Extrait fourni
________________

L’American way of life a besoin de la guerre pour perdurer

Par Phil Butler – Le 19 août 2016 – Source New Eastern Outlook

Je me souviens bien de mon oncle Duke. Il avait belle allure, beau et grand dans son uniforme bleu de l’US Air Force. Alors que j’étais encore enfant à El Paso, au Texas, je me souviens des feuilles de chêne argentées qui ornaient les revers de son col. Membre d’un corps d’élite, Duke Wolfe se rendait à la base aérienne de Biggs chaque semaine pour son travail. En 1962, ce pilote-navigateur de B-52 du Strategic Air Command [grand commandement de l’US Air Force, en charge de la dissuasion nucléaire aérienne des États-Unis, dissout en 1992, absorbé dans l’Air Combat Command, NdT] était un commandant au sommet de sa carrière, tout comme l’Amérique était au faîte de sa puissance. À l’époque, préserver l’American way of life voulait dire contenir la menace de destruction nucléaire par l’Union soviétique. Depuis, pas grand-chose n’a changé, si ce n’est la vérité, bien sûr.

________________

Lignes de données

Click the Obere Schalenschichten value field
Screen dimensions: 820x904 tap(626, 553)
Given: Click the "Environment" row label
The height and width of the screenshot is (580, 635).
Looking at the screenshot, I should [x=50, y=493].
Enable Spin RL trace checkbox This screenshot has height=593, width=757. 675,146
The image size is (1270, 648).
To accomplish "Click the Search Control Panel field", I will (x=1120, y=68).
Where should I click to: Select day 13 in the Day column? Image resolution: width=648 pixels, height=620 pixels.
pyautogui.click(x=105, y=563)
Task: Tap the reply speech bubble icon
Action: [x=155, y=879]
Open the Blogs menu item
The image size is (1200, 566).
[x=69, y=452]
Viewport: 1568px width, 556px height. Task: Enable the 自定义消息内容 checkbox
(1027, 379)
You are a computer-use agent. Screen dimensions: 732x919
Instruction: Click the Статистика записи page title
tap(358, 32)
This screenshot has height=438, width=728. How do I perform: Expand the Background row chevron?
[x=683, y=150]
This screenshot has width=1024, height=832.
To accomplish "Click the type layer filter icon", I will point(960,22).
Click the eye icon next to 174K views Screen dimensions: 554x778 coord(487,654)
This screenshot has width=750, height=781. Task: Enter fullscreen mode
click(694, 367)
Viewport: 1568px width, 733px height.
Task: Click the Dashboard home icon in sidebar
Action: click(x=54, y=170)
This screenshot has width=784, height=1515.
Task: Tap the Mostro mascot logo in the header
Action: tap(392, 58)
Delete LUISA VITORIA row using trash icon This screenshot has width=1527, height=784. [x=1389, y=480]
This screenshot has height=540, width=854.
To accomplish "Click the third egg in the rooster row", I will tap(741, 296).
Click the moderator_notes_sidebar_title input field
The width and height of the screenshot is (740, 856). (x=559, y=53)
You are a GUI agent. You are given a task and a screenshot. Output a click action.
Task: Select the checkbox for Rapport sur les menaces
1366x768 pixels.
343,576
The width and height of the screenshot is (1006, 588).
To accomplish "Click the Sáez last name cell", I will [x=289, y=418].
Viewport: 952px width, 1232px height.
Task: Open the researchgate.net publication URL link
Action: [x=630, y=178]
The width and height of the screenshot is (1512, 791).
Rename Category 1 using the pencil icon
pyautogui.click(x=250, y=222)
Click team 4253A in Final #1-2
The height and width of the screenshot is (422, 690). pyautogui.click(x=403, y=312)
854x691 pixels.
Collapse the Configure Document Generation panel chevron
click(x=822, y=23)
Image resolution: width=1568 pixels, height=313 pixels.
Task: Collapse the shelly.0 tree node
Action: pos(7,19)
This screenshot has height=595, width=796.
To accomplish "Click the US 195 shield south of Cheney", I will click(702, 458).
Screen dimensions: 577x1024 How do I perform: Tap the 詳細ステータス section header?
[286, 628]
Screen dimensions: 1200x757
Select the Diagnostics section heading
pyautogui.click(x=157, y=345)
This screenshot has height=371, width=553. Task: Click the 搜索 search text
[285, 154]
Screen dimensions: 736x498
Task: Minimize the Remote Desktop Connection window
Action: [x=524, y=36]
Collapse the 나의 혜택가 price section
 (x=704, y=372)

________________

Consigne A
Relevez toutes les organisations militaires américaines nommées dans l'extrait.
Consigne B
D'après l'extrait, de quel avion Duke Wolfe était-il pilote-navigateur ?
Consigne C
Prolongez l'extrait sur l'oncle Duke et l'American way of life à partir de sa dernière phrase.
Les enregistrements n'ont aucun lien avec l'extrait.

Réponse rédigée A
US Air Force, Strategic Air Command, Air Combat Command

Réponse rédigée B
D'un B-52.

Réponse rédigée C
Comprendre les crises du monde d’aujourd’hui implique que nous comprenions la vérité sur les raisons qui nous ont menés à la situation actuelle. Peu d’experts sont disposés à nous expliquer la vérité sur les conflits qui agitent notre monde. L’essentiel du propos est pourtant d’une simplicité étonnante, mais il a toujours été considéré éminemment anti-patriotique d’en parler.

Notre monde d’aujourd’hui connait des crises dont le seul objectif est la préservation du Rêve américain.  Il s’agit du même rêve de consommation ostentatoire et de désir qui nous aveugle depuis les années 1960, le mirage de possibilités sans fin. Aussi idyllique que ce rêve a pu paraître, c’est l’infinité du désir qui était impossible à assouvir perpétuellement. Le peuple américain en a largement profité, il est vrai, en partie du fait de son ingéniosité innovante et son dur labeur. Mais les élites au pouvoir ne nous ont jamais informés de la facture salée dont nous devrions nous acquitter pour garantir leur part du gâteau. Il se trouve, voyez-vous, que la croissance est un objectif qui n’est pas extensible à l’infini. Laissez-moi vous expliquer.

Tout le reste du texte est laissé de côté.